Barborak's work carries him as far afield as the Amazon Basin and Patagonia, and he has a basic message that transcends boundaries: "Building trails is a great way to build support for conservation as well as ecotourism." No matter where they are, he said recently, trails can also provide an economic spark.
The presence of figures like Barborak is just one reason that his local counterpart in the Austin Parks & Recreation Department, trail planner Butch Smith, called the National Trail Symposium "kind of like the Olympics." Now in its 17th iteration, this is the first time the meeting has come to Texas, and it could be the last. "It's very competitive," said Smith, noting that there are few cities better equipped to host such a conference than Austin, with its 100 miles of urban trails and more on the docket. In addition to Barborak, a host of federal officials, national health experts, urban planners, and trail designers not to mention trail advocates and users will be on hand for the four-day meeting. The theme this year: "The emerging role of trails in American lifestyles."
Smith, who credited the Grapevine-based Texas Trails Network with cinching the symposium for Austin, said the local trail movement got kick-started in the early 1990s, when federal transportation funds became available for bike routes and footpaths. He noted some of the significant ongoing projects in Austin, including improvements to the ever-popular Barton Creek Greenbelt, the 71/2-mile strip of wilderness that calls to sundry users, ranging from families out for their Sunday stroll to mountain bikers engaged in all manner of fat-tire madness. Austin showed its commitment to keeping the cityscape green in 1998 with the passage of $4.8 million in bonds. "We're literally pumping millions of dollars into our trails," said Smith.
Still, he noted, challenges remain. Even though efforts are being made to shore up the Shoal Creek Trail and work is getting under way on a new three-plus-mile nonmotorized commuter route from Balcones District Park to Walnut Creek Metropolitan Park in North Austin, Smith said, park operations and maintenance could use more city funding. Likewise, user conflict remains a high priority within PARD, especially around the Town Lake Trail, which sees an estimated 1.5 million visits annually, and up Barton Creek, where newfangled improvements such as cedar-railed "dodge ways" aim to keep walkers out of cyclists' way and vice versa. "[Dispersing] the users is really the only long-term solution," said Smith, hopefully. "That and trail etiquette, of course."
More than likely Smith and his colleagues from across the country will find plenty of helpful hints amid the conference sessions. In addition to sessions open to the public (see www.americantrails.org for details), workshops will cover topics such as developing community support, successful public-private partnerships, the design of multiuse trails, and planning paddling-trail systems along coastal and inland waterways. On Friday, Barborak and his collaborator Larry Lechner from Colorado State University will present "Latin America's 'Senderos' and 'Trilhas': Expanding Trail Networks From Chihuahua to Chile," a study evaluating trail systems in South America and comparing them to similar efforts in the United States.

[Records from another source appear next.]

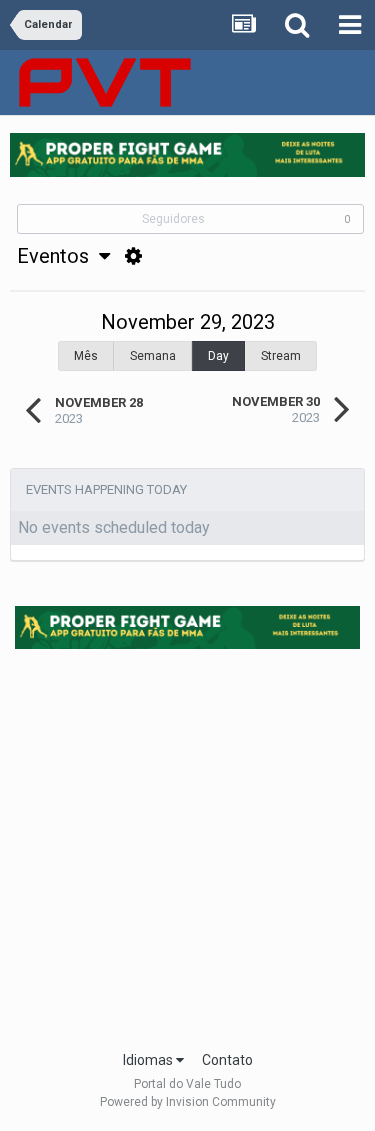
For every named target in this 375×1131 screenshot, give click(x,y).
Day (218, 356)
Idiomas (149, 1060)
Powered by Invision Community (188, 1102)
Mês (86, 356)
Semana (153, 356)
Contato (227, 1060)
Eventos (58, 256)
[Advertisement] (187, 843)
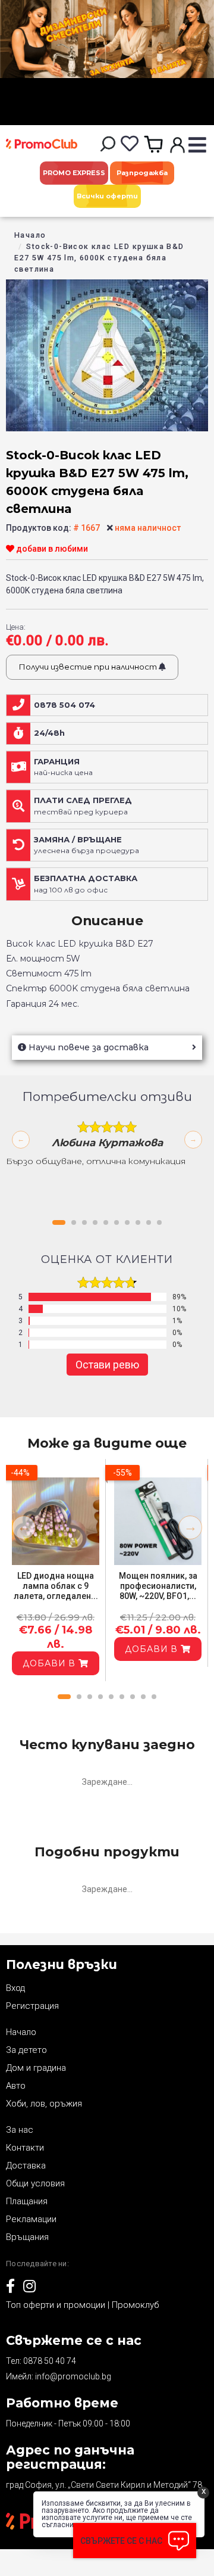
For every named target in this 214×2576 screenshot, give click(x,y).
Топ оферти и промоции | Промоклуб (82, 2305)
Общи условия (35, 2183)
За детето (26, 2050)
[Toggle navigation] (197, 146)
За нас (19, 2129)
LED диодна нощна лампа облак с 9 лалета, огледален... (56, 1586)
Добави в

Pam Gluck, executive director of American Trails, the nonprofit group behind the conference, said that while there will be many discussions about urban planning, fundraising, land management, and other technical aspects of trail construction, the conference focus remains on looking at how trail use fits into American lives. Mayor Will Wynn is scheduled to talk about the Austin in Motion program at a keynote luncheon, and Melissa Johnson of the President's Council on Physical Fitness and Sports is coming to town. Trail advocacy, Gluck said, goes well beyond environmental protection. "Trails and greenways can make a big difference in the obesity epidemic," she noted. "But it's mental and spiritual health as well."

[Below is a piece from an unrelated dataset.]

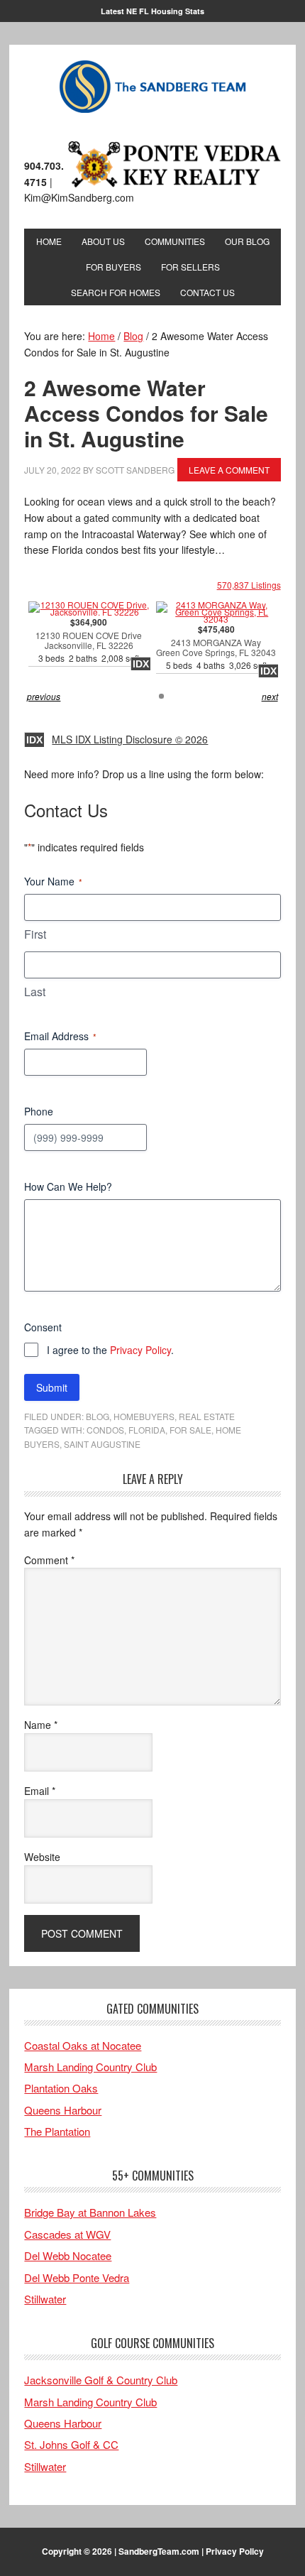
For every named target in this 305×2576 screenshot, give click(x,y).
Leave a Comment (229, 470)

Joe Moore of the Texas Trails Network, co-chair of the conference, said that the splash-back effect of holding the conference in the state capital could pay political as well as social dividends. "We want the state to wake up and see what the trails mean to us, and the need for them all over Texas," he said. "There's a lot of quality-of-life added value from trails allowing connections between neighborhoods to access to outdoor areas." The Texas Parks & Wildlife Department, at least, has already taken note, signing on as symposium sponsor.